= Consigne 1 =
Relevez tous les systèmes d'exploitation nommés dans l'article sur le jeu d'instructions eBPF.
= Consigne 2 =
Poursuivez l'article sur le jeu d'instructions eBPF juste après sa dernière phrase.

= Extrait fourni =
--------------------------------------------------
Date de publication du RFC : Octobre 2024
Auteur(s) du RFC : D. Thaler
Chemin des normes
Réalisé dans le cadre du groupe de travail IETF bpf
Première rédaction de cet article le 1 novembre 2024
On a souvent envie de faire tourner des programmes à soi dans le noyau du système d'exploitation, par exemple à des fins de déboguage ou d'observation du système. Cela soulève plein de problèmes (programmer dans le noyau est délicat) et la technique eBPF permet, depuis de nombreuses années, de le faire avec moins de risques. Ce RFC spécifie le jeu d'instructions eBPF. Programmeureuses en langage d'assemblage, ce RFC est pour vous.
eBPF désigne ici un jeu d'instructions (comme ARM ou RISC-V). Programmer en eBPF, c'est donc programmer en langage d'assemblage et, en général, on ne le fait pas soi-même, on écrit dans un langage de plus haut niveau (non spécifié ici mais c'est souvent un sous-ensemble de C) et on confie à un compilateur le soin de générer les instructions. Ce jeu d'instructions a plusieurs particularités. Notamment, il est délibérement limité, puisque toute bogue dans le noyau est particulièrement sérieuse, pouvant planter la machine ou pire, permettre son piratage. Vous ne pouvez pas faire de boucles générales, par exemple. eBPF est surtout répandu dans le monde Linux (et c'est là où vous trouverez beaucoup de ressources) où il est une alternative aux modules chargés dans le noyau. Pas mal du code réseau d'Android est ainsi en eBPF. Normalisé ici, eBPF peut être mis en œuvre sur d'autres noyaux (il tourne sur Windows, par exemple). Le monde eBPF est très riche, il y a plein de logiciels (pas toujours faciles à utiliser), plein de tutoriels (pas toujours à jour et qui ne correspondent pas toujours à votre système d'exploitation) mais cet article se focalise sur le sujet du RFC : le jeu d'instructions.
On trouve de nombreux exemples d'utilisation en production par exemple le répartiteur de charge Katran chez Facebook, via lequel vous êtes certainement passé, si vous utilisez Facebook. En plus expérimental, j'ai trouvé amusant qu'on puisse modifier les réponses DNS en eBPF.
Passons tout de suite à la description de ce jeu
d'instructions (ISA = Instruction Set
Architecture). D'abord, les types (section 2.1) :
u32
est un entier non
signé sur 32 bits, s16
, un signé
sur 16 bits, etc. eBPF fournit des fonctions de conversions utiles
(section 2.2) comme be16
qui convertit en
gros boutien (le RFC cite IEN137…). Au
passage, une mise en œuvre d'eBPF n'est pas obligée de tout fournir
(section 2.4). La norme décrit des groupes de conformité et une
implémentation d'eBPF doit lister quels groupes elle met en
œuvre. Le groupe base32
(qui n'a rien à voir
avec le Base32 du RFC 4648) est le minimum requis dans tous les cas. Par
exemple, divmul32
ajoute multiplication et
division. Tous ces groupes figurent dans un registre IANA.
--------------------------------------------------
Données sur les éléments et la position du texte
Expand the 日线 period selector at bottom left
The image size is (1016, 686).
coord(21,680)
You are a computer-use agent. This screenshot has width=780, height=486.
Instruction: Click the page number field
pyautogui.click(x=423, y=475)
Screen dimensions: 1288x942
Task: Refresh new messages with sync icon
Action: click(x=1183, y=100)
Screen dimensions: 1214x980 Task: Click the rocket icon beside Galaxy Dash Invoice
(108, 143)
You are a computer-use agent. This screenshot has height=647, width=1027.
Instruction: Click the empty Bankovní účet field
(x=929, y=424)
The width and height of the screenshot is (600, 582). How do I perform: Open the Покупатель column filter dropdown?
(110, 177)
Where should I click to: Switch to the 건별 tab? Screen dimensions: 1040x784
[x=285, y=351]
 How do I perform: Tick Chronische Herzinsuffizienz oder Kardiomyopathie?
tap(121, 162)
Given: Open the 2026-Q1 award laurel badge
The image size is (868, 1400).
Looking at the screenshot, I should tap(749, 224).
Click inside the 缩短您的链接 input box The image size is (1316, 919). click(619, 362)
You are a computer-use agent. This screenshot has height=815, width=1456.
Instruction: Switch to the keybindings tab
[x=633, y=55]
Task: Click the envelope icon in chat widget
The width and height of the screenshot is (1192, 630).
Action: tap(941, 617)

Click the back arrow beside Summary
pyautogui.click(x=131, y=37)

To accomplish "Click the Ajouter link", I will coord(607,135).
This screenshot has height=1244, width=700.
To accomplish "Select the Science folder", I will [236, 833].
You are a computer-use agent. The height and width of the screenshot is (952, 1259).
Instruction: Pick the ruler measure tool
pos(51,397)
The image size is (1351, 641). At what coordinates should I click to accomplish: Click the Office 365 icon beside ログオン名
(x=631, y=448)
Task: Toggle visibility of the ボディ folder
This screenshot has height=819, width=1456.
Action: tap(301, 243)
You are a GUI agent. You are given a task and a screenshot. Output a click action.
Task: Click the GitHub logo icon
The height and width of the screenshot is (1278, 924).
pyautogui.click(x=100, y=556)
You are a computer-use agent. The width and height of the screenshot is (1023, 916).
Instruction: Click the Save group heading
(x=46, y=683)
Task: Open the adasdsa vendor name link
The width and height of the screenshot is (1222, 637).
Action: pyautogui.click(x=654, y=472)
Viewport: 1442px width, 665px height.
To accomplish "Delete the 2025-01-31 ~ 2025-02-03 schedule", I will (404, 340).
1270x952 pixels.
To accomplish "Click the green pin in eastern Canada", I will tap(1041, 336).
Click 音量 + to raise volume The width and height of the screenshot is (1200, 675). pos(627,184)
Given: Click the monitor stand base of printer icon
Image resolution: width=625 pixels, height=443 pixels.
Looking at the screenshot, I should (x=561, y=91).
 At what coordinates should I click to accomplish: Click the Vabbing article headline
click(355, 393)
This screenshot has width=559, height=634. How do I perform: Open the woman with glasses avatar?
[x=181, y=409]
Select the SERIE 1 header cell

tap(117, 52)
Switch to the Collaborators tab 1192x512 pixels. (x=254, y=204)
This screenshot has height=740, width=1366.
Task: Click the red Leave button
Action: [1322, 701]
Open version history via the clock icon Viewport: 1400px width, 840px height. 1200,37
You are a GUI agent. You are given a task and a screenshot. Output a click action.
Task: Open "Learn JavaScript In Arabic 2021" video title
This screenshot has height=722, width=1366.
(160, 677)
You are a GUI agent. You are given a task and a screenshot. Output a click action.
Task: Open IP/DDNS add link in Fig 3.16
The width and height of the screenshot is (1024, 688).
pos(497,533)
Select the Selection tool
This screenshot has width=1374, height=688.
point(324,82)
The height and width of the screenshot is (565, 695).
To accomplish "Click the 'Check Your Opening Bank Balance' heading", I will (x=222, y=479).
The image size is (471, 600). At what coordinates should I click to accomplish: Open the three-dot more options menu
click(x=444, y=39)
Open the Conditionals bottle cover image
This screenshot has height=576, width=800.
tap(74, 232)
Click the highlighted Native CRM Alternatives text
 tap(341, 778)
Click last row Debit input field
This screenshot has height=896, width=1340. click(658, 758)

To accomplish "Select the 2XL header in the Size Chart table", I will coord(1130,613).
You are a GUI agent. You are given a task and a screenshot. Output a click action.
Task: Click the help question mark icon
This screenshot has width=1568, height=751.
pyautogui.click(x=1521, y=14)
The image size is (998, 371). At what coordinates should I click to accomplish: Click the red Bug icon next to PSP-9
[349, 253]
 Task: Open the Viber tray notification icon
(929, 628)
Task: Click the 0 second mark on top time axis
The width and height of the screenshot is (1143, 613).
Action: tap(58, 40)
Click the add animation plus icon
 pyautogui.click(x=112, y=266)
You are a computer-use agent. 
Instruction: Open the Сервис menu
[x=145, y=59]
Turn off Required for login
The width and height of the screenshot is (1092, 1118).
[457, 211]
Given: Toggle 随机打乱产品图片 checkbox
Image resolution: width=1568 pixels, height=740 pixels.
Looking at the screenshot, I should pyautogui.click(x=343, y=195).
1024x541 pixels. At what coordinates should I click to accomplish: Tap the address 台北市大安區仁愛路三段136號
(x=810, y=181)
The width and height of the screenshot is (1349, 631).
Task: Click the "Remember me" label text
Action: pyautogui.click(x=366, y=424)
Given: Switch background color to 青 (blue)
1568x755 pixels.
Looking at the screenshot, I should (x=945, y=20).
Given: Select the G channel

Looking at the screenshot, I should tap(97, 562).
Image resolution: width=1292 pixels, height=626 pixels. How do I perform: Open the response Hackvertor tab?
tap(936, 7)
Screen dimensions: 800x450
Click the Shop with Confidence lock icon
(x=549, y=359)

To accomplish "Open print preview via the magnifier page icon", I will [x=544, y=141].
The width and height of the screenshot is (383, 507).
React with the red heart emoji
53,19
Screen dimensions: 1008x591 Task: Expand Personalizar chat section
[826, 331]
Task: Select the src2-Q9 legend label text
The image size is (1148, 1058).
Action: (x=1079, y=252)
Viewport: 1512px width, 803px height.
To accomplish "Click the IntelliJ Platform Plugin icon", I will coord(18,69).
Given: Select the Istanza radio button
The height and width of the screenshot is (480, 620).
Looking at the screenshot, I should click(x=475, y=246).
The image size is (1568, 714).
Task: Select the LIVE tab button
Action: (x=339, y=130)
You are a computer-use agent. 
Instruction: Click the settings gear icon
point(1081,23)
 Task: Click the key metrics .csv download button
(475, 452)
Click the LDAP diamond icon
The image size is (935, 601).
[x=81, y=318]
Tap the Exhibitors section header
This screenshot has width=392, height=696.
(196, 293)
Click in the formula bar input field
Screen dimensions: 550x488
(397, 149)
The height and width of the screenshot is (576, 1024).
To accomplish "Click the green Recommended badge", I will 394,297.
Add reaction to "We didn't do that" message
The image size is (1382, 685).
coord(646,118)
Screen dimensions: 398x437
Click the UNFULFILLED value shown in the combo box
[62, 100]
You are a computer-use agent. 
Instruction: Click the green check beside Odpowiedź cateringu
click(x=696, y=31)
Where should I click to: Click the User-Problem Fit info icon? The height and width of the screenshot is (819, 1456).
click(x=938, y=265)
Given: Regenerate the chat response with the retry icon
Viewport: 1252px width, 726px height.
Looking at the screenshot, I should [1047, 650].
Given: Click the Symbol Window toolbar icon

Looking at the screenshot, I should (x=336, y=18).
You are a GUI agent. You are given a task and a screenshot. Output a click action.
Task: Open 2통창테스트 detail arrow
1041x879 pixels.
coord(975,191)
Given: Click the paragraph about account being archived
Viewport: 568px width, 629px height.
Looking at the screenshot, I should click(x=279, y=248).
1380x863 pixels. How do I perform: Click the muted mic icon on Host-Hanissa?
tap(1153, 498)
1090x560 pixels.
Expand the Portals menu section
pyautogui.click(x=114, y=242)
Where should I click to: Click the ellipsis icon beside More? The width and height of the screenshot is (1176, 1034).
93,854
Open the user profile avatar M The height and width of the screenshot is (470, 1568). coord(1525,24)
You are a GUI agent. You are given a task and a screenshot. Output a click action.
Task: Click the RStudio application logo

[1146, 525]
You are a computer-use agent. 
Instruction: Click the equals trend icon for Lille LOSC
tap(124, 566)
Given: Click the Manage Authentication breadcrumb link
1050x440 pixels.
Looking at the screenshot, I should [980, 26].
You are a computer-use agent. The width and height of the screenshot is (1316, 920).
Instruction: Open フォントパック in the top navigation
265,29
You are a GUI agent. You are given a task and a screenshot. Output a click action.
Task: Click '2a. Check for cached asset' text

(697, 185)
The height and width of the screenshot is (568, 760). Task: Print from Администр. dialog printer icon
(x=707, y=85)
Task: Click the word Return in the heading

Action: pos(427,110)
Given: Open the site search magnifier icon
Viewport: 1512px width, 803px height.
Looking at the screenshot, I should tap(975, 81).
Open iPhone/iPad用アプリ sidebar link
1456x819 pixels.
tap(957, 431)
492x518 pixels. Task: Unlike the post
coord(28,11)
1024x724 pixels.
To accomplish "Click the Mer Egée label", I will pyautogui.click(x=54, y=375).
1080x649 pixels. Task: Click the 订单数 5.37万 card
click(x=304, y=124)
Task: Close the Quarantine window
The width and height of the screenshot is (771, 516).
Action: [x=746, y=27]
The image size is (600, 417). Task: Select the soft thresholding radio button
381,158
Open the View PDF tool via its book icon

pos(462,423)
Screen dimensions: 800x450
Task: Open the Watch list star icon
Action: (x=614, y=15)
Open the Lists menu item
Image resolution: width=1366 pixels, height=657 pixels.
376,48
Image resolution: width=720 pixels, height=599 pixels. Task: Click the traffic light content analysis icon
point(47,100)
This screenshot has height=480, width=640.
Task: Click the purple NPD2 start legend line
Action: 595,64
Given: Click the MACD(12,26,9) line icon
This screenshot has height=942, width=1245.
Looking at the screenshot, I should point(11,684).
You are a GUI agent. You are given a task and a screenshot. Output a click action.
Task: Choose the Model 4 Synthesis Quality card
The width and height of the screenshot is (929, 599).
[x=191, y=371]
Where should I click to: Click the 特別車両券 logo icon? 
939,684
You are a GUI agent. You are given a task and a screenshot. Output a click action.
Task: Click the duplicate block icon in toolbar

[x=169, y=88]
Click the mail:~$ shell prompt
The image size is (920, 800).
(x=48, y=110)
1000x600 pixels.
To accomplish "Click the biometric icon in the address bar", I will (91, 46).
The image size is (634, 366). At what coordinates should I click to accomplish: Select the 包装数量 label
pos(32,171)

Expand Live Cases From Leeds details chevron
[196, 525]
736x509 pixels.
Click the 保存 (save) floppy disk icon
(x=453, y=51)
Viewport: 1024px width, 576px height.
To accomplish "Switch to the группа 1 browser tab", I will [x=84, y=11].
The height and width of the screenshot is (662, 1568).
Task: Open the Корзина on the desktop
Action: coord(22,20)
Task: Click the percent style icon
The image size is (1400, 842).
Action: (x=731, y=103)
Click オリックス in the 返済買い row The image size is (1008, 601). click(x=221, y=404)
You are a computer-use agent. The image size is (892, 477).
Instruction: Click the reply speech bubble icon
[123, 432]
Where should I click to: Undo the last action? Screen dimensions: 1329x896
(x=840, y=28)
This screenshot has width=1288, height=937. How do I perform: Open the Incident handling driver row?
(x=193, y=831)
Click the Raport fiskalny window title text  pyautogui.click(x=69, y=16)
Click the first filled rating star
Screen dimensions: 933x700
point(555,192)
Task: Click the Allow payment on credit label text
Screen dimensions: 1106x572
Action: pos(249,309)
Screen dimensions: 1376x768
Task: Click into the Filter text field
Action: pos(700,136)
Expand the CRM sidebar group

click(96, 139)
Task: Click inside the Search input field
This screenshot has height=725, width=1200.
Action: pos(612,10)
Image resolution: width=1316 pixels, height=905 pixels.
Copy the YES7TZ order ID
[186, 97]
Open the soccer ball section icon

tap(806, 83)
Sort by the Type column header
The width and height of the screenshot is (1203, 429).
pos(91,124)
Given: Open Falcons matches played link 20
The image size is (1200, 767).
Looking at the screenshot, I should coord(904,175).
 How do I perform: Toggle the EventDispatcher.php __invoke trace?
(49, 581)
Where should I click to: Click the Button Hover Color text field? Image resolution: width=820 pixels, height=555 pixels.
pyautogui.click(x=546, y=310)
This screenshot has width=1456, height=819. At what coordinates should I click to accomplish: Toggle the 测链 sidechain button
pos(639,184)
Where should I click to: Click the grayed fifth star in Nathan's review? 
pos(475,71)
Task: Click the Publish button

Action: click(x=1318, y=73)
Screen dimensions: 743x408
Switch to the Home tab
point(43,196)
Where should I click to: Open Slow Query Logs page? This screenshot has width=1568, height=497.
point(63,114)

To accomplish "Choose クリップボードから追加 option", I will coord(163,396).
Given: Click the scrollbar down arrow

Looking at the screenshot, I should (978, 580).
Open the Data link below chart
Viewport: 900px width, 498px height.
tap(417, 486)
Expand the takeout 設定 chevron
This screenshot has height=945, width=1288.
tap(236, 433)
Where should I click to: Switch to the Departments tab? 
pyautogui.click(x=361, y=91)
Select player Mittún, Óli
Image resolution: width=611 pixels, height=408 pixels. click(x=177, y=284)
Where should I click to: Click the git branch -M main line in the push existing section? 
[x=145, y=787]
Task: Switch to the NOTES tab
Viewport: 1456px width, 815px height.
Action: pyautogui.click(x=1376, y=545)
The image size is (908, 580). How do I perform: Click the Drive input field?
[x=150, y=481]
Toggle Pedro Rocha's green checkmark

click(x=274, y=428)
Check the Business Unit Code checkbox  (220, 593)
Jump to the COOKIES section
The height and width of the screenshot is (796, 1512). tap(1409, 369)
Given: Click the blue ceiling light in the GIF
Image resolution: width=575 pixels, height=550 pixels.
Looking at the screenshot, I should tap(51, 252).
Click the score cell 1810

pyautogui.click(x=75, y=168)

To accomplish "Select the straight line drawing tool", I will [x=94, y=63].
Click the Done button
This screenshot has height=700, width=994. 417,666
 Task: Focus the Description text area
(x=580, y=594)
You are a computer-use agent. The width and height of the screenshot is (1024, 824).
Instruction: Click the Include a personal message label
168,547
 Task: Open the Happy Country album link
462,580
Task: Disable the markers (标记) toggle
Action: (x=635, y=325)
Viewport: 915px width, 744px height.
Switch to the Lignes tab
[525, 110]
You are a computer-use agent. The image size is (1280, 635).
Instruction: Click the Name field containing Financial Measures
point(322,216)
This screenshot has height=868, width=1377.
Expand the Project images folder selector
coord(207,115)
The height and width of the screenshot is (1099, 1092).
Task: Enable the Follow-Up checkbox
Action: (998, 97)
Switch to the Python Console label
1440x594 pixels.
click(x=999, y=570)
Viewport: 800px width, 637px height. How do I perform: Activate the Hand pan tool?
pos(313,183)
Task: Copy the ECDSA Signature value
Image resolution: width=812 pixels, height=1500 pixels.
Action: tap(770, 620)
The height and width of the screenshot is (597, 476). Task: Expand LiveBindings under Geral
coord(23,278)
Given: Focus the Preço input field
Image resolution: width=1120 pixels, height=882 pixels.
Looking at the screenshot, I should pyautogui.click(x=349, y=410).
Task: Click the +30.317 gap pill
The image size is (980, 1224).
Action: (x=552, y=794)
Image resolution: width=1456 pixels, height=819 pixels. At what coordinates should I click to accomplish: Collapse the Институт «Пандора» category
--------------------------------------------------
= Résultat 1 =
Linux, Android, Windows

= Résultat 2 =
Les instructions eBPF sont encodées en 64 ou 128 bits (section
3). On y trouve les instructions classiques de tout jeu, les
opérations arithmétiqus (comme ADD
), logiques
(comme AND
), les sauts
(JA
, JEQ
et autrs), qui se
font toujours vers l'avant, pour, je suppose, ne pas permettre de boucles
(souvenez-vous du problème de l'arrêt, qui n'a
pas de solution avec un jeu
d'instructions plus étendu), l'appel de fonction, etc.
En parlant de fonctions, eBPF ne peut pas
appeler n'importe quelle fonction. Il y a deux sortes de fonctions
utilisables, les fonctions d'aide (section 4.3.1), pré-définies par
la plateforme utilisée, et non normalisées (pour celles de Linux,
voir la
documentation, qui est sous
Documentation/bpf
si vous avez les sources du
noyau). Il y a aussi les fonctions locales (section 4.3.2), définies
par le programme eBPF.
Il y a enfin des instructions pour lire et écrire dans la mémoire
(LD
, ST
, etc). Pour
mémoriser plus facilement, eBPF utilise
des dictionnaires (maps,
cf. section 5.4.1).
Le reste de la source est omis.